Writing to Type
I have such mixed feelings about Seminar, the play now wrapping up its run at San Francisco Playhouse. On the one hand, it’s a new play by Theresa Rebeck, who gave us the sharp dark comedy The Scene and the marvelously tangled crime caper Mauritius (as well as more flimsy endeavors such as the workplace sexism satire What We’re Up Against). What’s more, it’s directed by Amy Glazer, who introduced Rebeck to the Bay Area with The Scene at SF Playhouse, which she later directed as the feature film Seducing Charlie Barker, and who clearly has a great affinity for the playwright’s work. And as a satire of fiction writers’ workshops, Seminar is pretty sharp and funny and biting in its own right.

James Wagner, Patrick Russell, Lauren English, Charles Shaw Robinson, and Natalie Mitchell in Seminar. Photo by Jessica Palopoli.
On the other hand… well, this is where it gets difficult. In the meantime, Rebeck made a TV show called Smash. You may have heard of it. After the initial rush of “oh my god, it’s about theater!” subsided, most of us noticed that it was actually a pretty lousy show. And having watched it regardless makes a lot of similar elements in her playwriting really stick out to me.
The story takes place among wealthy Manhattanites, which is as much a default setting for plays as Los Angeles is for movies, and for pretty much the same reasons. It may not be the most interesting or relevant setting to the rest of the country, but it is to the people you’re courting when you’re trying to sell a play. (Seminar premiered on Broadway in 2011, so it’s very much a New York play for a moneyed New York audience, or for those who would very much like to be.) Bill English’s set is the large and elegant sitting room of some obviously very rich people—though that at least is discussed in the play, which isn’t always the case with these palatial New York apartments shown in plays, movies and TV shows that no real person could ever actually afford to live in.

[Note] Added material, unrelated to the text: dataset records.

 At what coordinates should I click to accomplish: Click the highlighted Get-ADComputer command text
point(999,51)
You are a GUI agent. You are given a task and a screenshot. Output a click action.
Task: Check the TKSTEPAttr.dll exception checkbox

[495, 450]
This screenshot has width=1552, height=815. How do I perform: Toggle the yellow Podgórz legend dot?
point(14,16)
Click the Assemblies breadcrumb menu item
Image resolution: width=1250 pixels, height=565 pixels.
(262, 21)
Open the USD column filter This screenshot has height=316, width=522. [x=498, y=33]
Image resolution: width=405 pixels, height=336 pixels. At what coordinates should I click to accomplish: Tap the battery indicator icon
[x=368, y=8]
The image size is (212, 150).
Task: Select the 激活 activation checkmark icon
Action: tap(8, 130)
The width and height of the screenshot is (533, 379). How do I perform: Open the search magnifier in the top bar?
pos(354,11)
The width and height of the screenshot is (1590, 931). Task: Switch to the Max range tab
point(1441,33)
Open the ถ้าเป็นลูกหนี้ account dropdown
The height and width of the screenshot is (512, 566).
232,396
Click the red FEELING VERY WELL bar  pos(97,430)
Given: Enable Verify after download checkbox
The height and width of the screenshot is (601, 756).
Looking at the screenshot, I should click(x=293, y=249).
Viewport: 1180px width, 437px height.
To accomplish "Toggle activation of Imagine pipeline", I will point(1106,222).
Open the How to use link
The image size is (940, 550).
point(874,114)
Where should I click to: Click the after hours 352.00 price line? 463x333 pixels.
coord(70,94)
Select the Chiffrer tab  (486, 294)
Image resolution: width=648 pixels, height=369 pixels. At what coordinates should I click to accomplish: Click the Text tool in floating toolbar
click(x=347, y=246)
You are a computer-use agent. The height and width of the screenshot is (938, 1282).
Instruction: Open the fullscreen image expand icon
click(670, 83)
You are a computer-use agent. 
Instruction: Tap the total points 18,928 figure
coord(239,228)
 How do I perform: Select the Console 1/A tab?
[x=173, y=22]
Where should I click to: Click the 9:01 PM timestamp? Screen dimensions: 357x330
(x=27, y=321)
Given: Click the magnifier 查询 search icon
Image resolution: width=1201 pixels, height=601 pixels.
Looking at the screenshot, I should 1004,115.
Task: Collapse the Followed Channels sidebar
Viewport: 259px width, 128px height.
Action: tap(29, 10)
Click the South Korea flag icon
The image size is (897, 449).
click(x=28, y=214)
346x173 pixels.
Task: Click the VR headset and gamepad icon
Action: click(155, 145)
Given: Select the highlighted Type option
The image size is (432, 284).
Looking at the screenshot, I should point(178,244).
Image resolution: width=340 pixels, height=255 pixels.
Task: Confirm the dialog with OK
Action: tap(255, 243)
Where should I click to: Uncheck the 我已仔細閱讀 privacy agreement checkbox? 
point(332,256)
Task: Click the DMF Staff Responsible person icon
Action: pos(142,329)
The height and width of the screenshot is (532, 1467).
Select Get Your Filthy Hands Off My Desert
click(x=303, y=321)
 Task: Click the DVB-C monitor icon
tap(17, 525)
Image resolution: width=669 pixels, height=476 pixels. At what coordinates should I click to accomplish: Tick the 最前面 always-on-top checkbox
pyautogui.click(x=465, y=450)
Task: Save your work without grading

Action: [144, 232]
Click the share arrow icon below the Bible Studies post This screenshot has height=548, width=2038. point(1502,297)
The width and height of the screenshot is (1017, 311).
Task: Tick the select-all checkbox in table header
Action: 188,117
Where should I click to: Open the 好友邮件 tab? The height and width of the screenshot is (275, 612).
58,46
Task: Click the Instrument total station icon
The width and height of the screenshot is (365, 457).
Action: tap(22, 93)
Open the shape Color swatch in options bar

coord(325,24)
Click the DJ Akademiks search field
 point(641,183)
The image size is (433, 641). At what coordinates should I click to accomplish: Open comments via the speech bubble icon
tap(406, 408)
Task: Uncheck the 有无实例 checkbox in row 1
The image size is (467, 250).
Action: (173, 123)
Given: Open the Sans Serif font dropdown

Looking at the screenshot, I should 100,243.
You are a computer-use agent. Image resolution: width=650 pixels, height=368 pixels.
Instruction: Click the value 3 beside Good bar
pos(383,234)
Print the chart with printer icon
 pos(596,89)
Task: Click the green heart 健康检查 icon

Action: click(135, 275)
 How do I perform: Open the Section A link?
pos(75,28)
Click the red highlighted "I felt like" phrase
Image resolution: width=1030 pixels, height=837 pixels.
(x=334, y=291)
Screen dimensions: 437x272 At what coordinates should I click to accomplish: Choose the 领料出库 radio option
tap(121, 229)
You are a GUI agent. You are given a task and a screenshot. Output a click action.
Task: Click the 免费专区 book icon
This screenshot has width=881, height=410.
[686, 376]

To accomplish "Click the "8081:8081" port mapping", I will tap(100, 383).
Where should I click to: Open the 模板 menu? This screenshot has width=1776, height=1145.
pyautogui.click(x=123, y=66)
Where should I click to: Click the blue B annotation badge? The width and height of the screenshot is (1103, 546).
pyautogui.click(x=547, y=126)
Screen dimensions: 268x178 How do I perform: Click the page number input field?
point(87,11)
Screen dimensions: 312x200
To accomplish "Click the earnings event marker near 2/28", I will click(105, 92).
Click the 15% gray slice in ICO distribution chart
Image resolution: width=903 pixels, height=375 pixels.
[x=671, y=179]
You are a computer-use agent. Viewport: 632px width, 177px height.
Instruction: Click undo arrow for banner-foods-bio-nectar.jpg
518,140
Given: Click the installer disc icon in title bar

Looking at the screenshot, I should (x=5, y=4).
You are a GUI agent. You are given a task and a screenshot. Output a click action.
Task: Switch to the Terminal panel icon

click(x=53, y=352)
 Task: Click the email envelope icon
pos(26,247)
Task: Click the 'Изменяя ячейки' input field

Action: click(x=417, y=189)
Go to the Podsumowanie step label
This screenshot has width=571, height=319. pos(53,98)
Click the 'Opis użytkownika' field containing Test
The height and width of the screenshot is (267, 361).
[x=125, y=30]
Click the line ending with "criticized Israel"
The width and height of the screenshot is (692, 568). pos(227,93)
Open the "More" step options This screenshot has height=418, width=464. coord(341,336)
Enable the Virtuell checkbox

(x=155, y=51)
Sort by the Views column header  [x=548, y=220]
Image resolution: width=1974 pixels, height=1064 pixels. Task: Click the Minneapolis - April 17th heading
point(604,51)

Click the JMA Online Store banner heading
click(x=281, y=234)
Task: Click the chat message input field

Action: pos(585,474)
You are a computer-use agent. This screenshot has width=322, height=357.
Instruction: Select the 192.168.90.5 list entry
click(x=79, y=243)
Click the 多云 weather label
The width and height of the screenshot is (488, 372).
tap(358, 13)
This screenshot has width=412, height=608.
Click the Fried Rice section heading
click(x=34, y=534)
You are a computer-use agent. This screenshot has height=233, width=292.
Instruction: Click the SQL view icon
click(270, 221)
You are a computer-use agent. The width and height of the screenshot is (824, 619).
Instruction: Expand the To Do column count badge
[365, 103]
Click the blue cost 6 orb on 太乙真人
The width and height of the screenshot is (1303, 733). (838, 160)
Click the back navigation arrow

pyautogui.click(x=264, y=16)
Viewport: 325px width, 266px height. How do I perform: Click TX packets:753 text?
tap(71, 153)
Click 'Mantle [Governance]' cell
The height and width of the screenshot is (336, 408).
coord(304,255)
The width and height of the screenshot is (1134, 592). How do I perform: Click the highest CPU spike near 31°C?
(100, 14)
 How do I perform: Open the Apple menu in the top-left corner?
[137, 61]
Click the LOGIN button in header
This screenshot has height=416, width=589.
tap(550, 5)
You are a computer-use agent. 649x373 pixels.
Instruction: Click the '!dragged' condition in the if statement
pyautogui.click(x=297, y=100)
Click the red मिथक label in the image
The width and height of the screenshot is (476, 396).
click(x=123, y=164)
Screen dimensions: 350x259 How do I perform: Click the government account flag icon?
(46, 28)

Seminar is about a private writing workshop in which a bunch of wealthy young wannabe writers have paid an exorbitant amount of money for a flashy fiction writer to abuse and belittle them and their work. The characters are all broad types: Kate (Lauren English) is the tentative, bookish perfectionist who’s been working on the same short story for years, only to be told by the workshop leader that it’s a lifeless piece of crap. She’s also the one hosting the seminar, and spends the rest of the play fuming ineffectually over his constant slights.
Douglas (Patrick Russell) is a cocky show-off, that go-getter guy who can’t stop bloviating about stuff he knows very little about. He’s a name-dropper with a famous writer relative, and everything good that ever happened to him is through working that family connection. He’s worked very hard to mold himself into a kind of archetype of the up-and-coming bright young white male writer that everybody seems to be looking for all the time.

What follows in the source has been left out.